The records:
====

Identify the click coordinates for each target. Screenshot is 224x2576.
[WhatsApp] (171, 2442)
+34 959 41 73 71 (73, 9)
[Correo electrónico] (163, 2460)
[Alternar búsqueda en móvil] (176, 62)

====

Aim: Revise the listing, starting with the line that contains "[Correo electrónico] (163, 2460)" and going on through the end of the listing. Replace "búsqueda" with "menú", keep everything else the same, and give back only those lines.

Output for this exercise:
[Correo electrónico] (163, 2460)
[Alternar menú en móvil] (176, 62)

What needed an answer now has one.